Der Einsatz von Technik in der Medizin bedeutet häufig nichts Geringeres als das Leben vieler Menschen zu retten. Bereits seit rund 50 Jahren ist es möglich, Menschen mit einem stark geschwächten Herzen (etwa in Folge eines großen Herzinfarkts) mit einem Kunstherz zu versehen. An Faszination hat diese Errungenschaft aber bis heute nicht verloren. Ein "totales Kunstherz" wird heutzutage nur ganz selten implantiert. Der überwiegende Teil der Patientinnen und Patienten erhält ein Herz-Unterstützungssystem, meistens ein "Left Ventricular Assist Device" oder LVAD. Dieses unterstützt und entlastet die linke Herzkammer und dient zur Überbrückung, bis ein geeignetes Spenderorgan zur Herztransplantation zur Verfügung steht. Frühere Herz-Unterstützungssysteme konnten nur über einen relativ kurzen Zeitraum verwendet werden und führten häufig zu Schlaganfällen. Die modernen Rotationspumpen sind um ein Vielfaches kleiner und das Komplikationsrisiko ist stark gesunken. Manche Personen leben noch nach 25 Jahren mit dem künstlichen Transplantat, sagt Assoc. Univ.-Prof. Heinrich Schima PhD vom Zentrum für Medizinische Physik und Biomedizinische Technik der MedUni Wien.
Er forscht seit 35 Jahren zum Thema Kunstherz. Heinrich Schima ist auch stellvertretender Vorsitzender der Internationalen Vereinigung für Künstliche Organe. Was ist auf diesem Gebiet bereits möglich und worauf werden wir wohl noch ein wenig warten müssen? Heinrich Schima wird in unserer Sendung berichten.

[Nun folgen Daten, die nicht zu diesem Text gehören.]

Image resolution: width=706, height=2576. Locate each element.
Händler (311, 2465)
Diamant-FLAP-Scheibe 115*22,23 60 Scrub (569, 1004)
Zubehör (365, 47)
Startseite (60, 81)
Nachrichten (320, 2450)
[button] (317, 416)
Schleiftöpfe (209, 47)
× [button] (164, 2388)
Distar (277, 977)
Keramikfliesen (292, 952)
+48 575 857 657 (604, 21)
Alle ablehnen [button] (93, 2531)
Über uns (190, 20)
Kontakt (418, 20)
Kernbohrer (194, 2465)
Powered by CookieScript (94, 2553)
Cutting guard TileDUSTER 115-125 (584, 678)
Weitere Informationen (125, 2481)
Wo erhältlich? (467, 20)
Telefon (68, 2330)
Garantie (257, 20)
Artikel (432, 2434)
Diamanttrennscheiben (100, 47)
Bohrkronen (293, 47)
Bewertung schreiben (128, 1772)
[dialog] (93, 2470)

Dem Krebs seine Geheimnisse entlocken

Ein Durchbruch in der Krebsforschung gelang vor wenigen Monaten an der TU Graz. Und zwar dem Team von Univ.-Prof. Dipl.-Ing. Dr. techn. Christian Baumgartner. Es gelang das erste digitale Krebsmodell zu entwickeln.
Es wurde die Lungenkrebszell-Linie A549 verwendet. An diesen Zellen wird weltweit seit Jahrzehnten geforscht und es gibt daher viel Wissen über dieses Adenokarzinom.
Nun ist es möglich anhand dieses Computer-Modells bestimmte Tests durchzuführen - zum Beispiel die Wirkung einzelner Wirkstoffe zu errechnen.
Es geht darum bestimmte Ionen-Kanäle zu beeinflussen und dann zu überprüfen, wie sich die Membranspannung in diesen Krebszellen verändert. Bei günstigem Verlauf kann das Krebszellwachstum gestoppt- oder sogar der programmierte Zelltod herbeigeführt werden.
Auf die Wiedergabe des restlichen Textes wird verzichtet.